_STATED PROBLEM_:
Please reproduce word for word the part of the ModTrainer fine-tuning guide that begins at the words "Skip to content" and ends after "built-in policy checks.".

··· SUPPLIED PASSAGE ···

Skip to content

greenarmor/modtrainer

Repository files navigation

ModTrainer Fine-Tuning How-To (Start to End)

This guide walks you through setting up the environment, preparing data, running LoRA fine-tuning, and validating outputs with the built-in policy checks.

1) What this repository does

This project fine-tunes an instruction model using LoRA adapters and then evaluates response quality with policy-oriented checks:

  • Training entrypoint: training/finetune_lora.py
  • Environment preflight check: check_env.py
  • Evaluation scripts: eval/run_policy_eval.py and eval/policy_checks.py

The default base model is mistralai/Mistral-7B-Instruct-v0.2, with automatic fallback to TinyLlama/TinyLlama-1.1B-Chat-v1.0 if loading fails.


2) Prerequisites

  • Python 3.10+ (Python 3.12 preferred when available; Python 3.13 is supported with caveats)
  • Optional but strongly recommended: NVIDIA GPU + CUDA for faster training
  • A Hugging Face account and token if using gated models

Install dependencies:

pip install -r requirements.txt
# requirements now target CUDA 12.4-compatible PyTorch wheels (cu124)

Note: requirements.txt pins package versions. If you deviate, run the preflight checker to confirm compatibility.


3) Configure environment variables

Copy .env.example to .env and set real values:

cp .env.example .env

Update at least:

  • HF_TOKEN (required for gated models)

Optional overrides available in .env.example:

  • MODEL_NAME
  • TRAIN_FILE
  • VAL_FILE
  • OUTPUT_DIR
  • SAVE_DIR
  • SEED
  • MAX_SEQ_LENGTH

Preflight now auto-loads .env if present, but loading it in your shell is still useful for training commands (example):

set -a
source .env
set +a

4) Run preflight checks (recommended)

··· MATERIAL PROVIDED ···

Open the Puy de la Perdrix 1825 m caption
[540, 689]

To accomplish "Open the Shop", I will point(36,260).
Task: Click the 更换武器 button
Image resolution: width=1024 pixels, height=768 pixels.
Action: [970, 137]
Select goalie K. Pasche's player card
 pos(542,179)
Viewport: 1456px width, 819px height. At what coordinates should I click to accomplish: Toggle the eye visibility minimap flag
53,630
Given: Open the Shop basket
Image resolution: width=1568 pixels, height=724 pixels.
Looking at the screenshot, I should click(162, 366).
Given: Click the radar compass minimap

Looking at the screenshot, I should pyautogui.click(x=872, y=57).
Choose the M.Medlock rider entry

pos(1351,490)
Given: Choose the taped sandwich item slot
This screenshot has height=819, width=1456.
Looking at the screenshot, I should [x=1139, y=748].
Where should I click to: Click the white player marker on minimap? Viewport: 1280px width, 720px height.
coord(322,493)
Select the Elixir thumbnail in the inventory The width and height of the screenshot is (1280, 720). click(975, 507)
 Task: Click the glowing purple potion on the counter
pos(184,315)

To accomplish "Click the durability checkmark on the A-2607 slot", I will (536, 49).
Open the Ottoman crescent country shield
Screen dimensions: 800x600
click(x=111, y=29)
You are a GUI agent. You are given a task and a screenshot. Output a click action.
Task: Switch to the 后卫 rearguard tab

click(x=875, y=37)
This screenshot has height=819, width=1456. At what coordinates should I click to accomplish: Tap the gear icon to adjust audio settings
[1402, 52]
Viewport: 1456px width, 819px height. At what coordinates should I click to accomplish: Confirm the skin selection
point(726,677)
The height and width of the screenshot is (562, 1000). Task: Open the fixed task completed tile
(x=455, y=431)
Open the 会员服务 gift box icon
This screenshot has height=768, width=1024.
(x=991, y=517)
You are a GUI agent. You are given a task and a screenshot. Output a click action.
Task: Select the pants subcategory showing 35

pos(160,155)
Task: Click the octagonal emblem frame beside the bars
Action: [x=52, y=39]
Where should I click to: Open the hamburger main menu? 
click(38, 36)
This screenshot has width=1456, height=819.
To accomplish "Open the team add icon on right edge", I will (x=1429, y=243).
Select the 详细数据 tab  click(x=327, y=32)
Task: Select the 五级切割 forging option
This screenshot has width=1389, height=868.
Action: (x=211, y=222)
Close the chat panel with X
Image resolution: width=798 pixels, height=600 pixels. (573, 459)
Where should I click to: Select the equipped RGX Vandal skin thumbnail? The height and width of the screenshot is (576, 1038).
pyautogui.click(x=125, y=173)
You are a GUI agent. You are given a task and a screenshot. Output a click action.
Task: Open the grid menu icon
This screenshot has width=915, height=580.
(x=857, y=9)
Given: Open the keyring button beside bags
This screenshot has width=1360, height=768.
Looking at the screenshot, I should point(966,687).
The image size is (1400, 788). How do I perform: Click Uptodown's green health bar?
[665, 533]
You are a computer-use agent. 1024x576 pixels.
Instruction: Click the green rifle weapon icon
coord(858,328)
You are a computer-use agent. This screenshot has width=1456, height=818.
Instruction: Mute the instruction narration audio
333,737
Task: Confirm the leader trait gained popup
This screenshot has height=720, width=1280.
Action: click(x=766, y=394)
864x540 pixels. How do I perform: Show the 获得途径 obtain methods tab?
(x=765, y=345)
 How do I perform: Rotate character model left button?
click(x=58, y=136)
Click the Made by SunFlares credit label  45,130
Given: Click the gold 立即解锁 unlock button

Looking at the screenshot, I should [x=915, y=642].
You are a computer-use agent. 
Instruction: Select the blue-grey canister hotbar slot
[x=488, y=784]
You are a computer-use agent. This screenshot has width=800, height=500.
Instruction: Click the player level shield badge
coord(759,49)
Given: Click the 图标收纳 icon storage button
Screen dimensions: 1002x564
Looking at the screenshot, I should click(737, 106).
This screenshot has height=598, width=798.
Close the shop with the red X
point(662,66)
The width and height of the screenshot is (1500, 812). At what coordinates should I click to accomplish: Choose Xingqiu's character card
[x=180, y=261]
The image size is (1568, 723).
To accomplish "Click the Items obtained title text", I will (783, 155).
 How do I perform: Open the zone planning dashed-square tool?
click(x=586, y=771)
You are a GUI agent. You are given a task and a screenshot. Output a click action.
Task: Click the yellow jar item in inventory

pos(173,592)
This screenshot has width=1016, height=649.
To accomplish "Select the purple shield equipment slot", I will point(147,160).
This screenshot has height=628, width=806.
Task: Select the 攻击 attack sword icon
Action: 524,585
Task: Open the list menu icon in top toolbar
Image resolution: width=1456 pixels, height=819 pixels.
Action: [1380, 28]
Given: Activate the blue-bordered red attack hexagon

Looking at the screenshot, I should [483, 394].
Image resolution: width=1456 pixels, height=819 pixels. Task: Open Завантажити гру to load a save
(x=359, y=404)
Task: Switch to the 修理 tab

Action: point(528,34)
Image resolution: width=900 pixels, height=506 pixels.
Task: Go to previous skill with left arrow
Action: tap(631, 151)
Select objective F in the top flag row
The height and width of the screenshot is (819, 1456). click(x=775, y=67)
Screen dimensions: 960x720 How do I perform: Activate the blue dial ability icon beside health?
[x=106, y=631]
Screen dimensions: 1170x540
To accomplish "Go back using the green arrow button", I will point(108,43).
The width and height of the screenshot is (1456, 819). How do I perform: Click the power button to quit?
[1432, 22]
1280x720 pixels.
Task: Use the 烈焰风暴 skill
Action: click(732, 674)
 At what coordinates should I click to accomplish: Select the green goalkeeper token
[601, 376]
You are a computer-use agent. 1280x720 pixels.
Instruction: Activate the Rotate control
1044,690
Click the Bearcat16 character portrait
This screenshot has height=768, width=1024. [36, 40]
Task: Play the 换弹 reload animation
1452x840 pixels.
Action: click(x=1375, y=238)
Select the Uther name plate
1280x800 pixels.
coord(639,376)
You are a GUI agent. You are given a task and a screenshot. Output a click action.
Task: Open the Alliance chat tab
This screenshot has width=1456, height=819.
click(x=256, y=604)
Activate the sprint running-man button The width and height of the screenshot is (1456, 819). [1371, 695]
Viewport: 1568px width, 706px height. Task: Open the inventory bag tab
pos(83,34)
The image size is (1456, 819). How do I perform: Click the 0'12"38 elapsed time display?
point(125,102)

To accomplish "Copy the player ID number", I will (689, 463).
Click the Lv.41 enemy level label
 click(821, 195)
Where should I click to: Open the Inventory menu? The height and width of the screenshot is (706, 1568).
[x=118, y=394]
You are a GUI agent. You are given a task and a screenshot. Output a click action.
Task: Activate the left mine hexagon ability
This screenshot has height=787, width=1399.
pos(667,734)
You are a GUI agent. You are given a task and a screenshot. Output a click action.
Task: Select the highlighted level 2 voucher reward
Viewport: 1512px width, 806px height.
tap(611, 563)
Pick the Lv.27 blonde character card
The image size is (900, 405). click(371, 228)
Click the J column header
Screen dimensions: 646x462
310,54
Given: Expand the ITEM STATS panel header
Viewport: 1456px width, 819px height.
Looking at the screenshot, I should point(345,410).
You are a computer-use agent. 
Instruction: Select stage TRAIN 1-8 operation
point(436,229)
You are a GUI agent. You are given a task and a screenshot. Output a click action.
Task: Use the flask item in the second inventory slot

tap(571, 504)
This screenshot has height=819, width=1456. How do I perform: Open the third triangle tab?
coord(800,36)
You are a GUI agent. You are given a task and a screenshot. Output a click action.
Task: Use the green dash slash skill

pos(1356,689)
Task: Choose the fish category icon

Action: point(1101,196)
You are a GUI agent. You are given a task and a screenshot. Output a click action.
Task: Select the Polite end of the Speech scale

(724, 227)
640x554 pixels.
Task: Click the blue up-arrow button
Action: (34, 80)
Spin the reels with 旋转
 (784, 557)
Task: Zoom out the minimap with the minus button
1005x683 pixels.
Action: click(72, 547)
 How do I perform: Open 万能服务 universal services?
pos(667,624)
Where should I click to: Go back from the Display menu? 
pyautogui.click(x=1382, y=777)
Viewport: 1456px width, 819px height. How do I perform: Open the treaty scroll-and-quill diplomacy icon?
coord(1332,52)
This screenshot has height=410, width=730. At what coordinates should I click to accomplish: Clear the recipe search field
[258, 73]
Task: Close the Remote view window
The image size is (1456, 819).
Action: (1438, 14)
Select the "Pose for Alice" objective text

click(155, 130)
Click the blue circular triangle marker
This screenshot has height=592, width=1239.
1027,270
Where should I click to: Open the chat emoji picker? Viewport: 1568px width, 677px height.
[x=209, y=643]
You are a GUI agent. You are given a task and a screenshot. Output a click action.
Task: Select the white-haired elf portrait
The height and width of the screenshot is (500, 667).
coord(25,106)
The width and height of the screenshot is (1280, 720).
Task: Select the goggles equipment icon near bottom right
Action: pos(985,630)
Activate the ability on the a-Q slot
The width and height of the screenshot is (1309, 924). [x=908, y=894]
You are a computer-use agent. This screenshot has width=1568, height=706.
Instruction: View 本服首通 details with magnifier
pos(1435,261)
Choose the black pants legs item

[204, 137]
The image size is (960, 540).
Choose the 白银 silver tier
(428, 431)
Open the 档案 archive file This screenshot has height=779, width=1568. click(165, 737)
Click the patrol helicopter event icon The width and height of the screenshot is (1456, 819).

···

_FULL RESPONSE_:
Skip to content

greenarmor/modtrainer

Repository files navigation

ModTrainer Fine-Tuning How-To (Start to End)

This guide walks you through setting up the environment, preparing data, running LoRA fine-tuning, and validating outputs with the built-in policy checks.